**DOCUMENT SECTION:**
When a dance critic of The New York Times writes: “ . . . [T]here’s just not enough transcendence,” does she presume to know what constitutes transcendence and how much is enough for us?[2] Is she looking for a transcendent subject detached from the genealogy of social interaction? As is well known, the transcendental signified is not Forsythe’s quarry. Forsythe writes: “Each epoch, each instance of choreography, is ideally at odds with its previous defining incarnations as it strives to testify to the plasticity and wealth of our ability to reconceive and detach ourselves from positions of certainty.”[3] Yet, it would seem the critic is calling for the old idealism of ballet as the transcendental signifier of grace. Forsythe has enriched our understanding of ballet by bringing it back down to earth while still celebrating its visceral excitement and eye-catching theatricality. A Quiet Evening is an attempt to reconcile ballet spectacle with its social and, indeed theoretical, origins. Like Peter Brook, Forsythe asks “Why?” and the answers he comes up with are fully affirmative of ballet itself. A Quiet Evening of Dance is a Gradus ad Parnassum for our time, one that no longer instructs us how to mount heavenward but instead leads us more deeply into our own humanity.

**TASK DETAILS:** Write the next part of the passage on Forsythe's A Quiet Evening of Dance, picking up after its last sentence.

**SOURCE EXCERPT:**
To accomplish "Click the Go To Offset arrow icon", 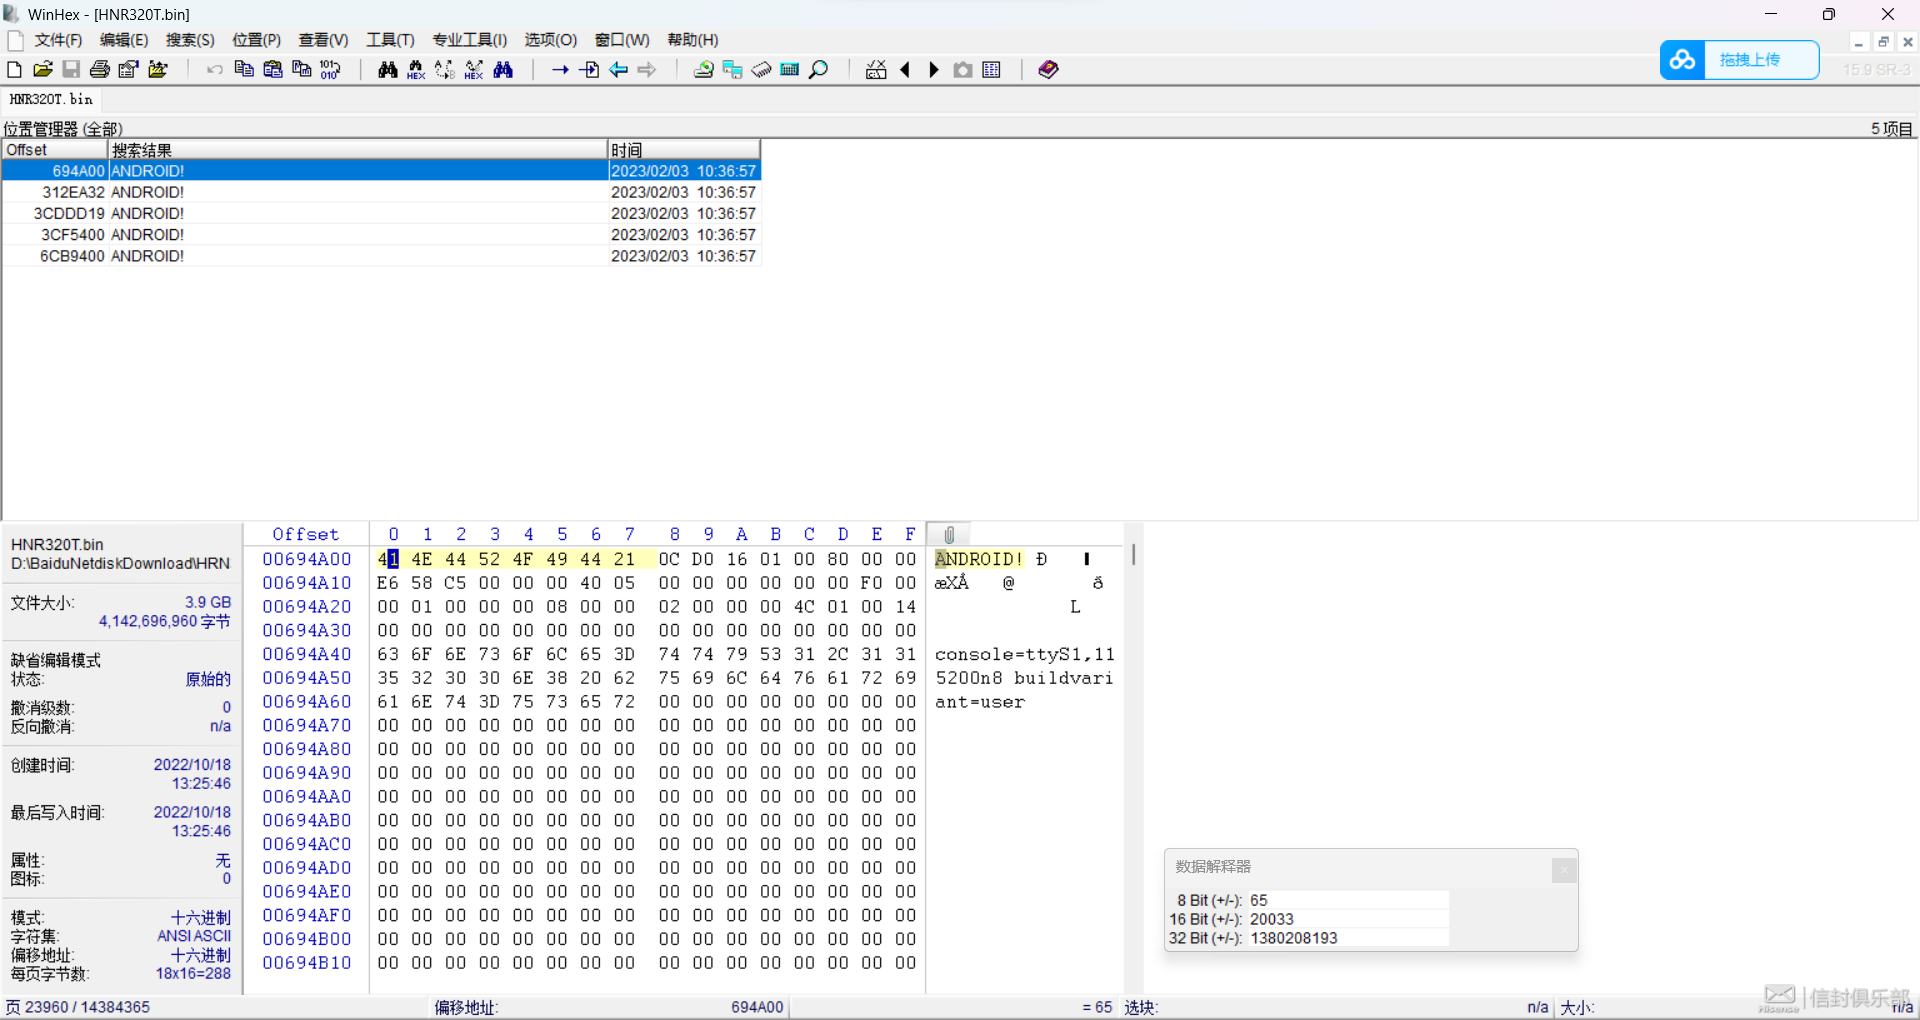I will pyautogui.click(x=560, y=70).
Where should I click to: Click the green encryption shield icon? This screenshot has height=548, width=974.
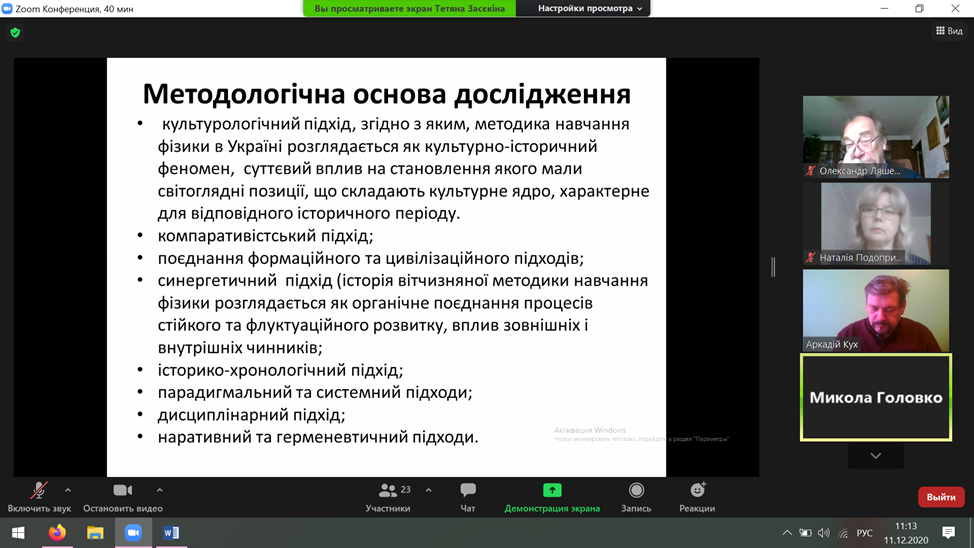(x=15, y=32)
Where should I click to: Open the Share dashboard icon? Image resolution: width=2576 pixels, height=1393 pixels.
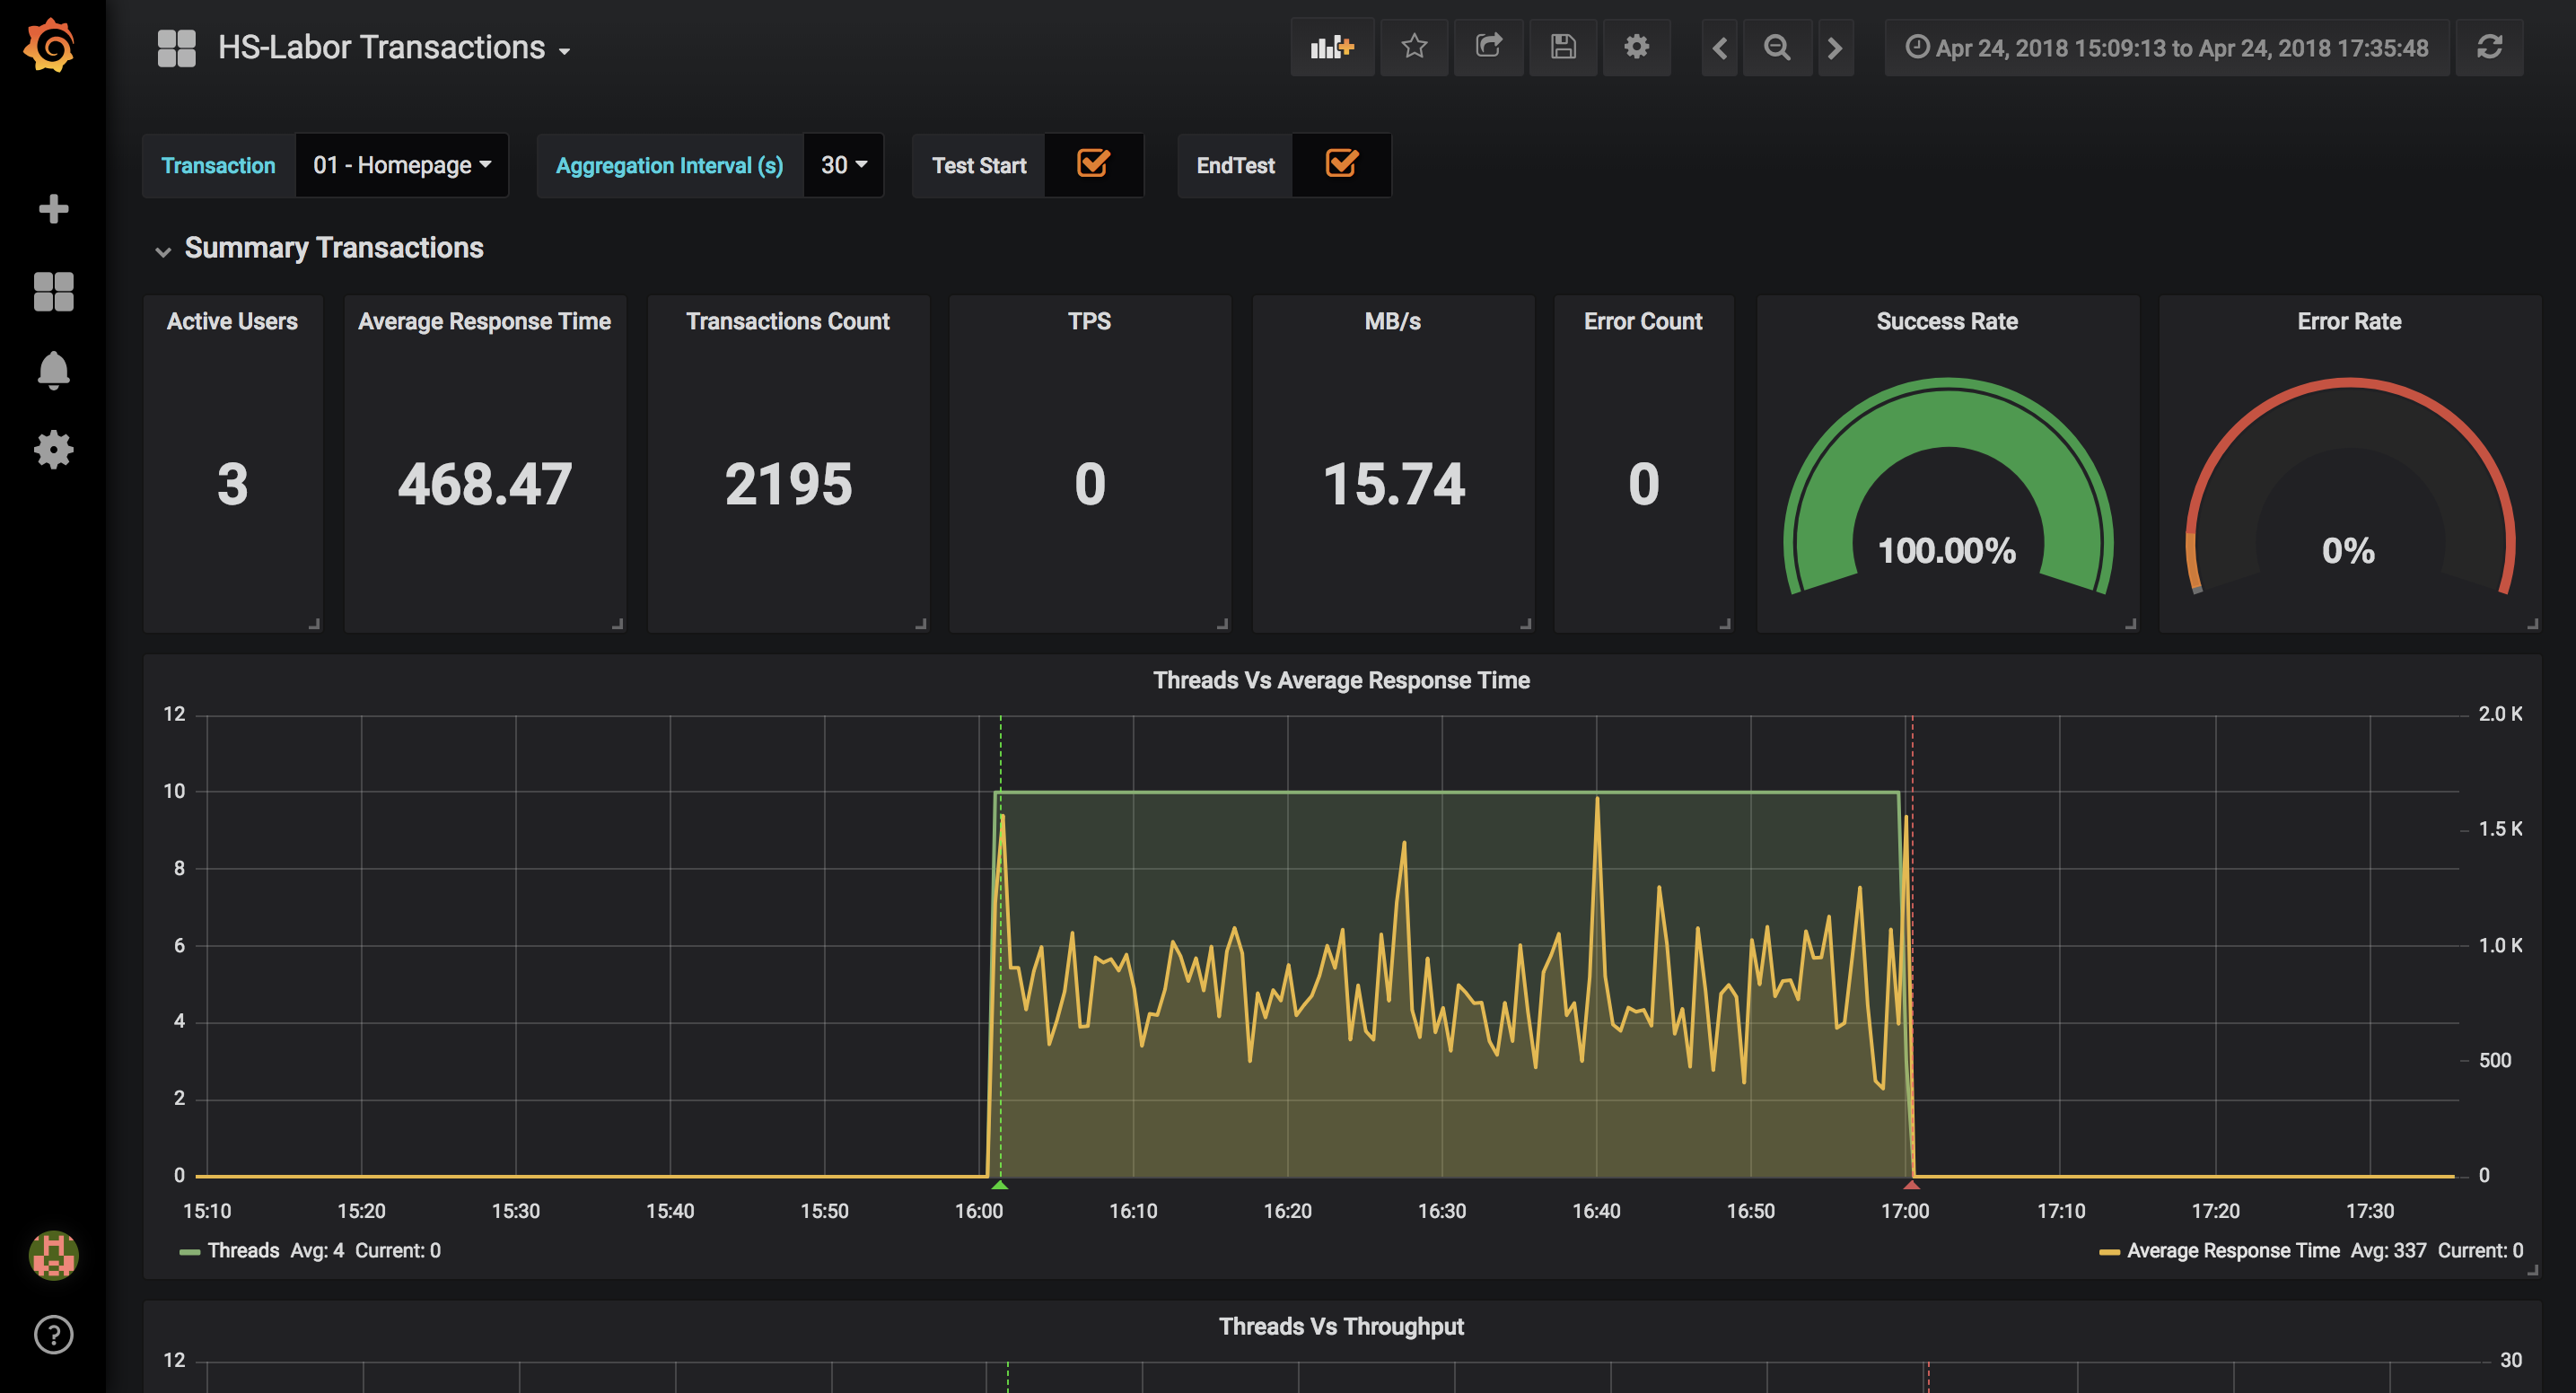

**RESULT FOR THIS EXERCISE:**
Please click here for a video clip of A Quiet Evening
and click here for a clip of Artifact.
MARK FRANKO is the Laura H. Carnell Professor of Dance at Boyer College of Music and Dance, Temple University. His latest book, The Fascist Turn in the Choreography of Serge Lifar: French Interwar Dance and the German Occupation, is forthcoming at Oxford University Press
[1] William Forsythe, “Choreographic Objects,” in Suspense (Zurich: JRP/Ringier, 2008), 5.
[2] Gia Kourlas, “Best Heard with Both Ears and Eyes,” in The New York Times (October 14, 2019), C2.
[3] Ibidem.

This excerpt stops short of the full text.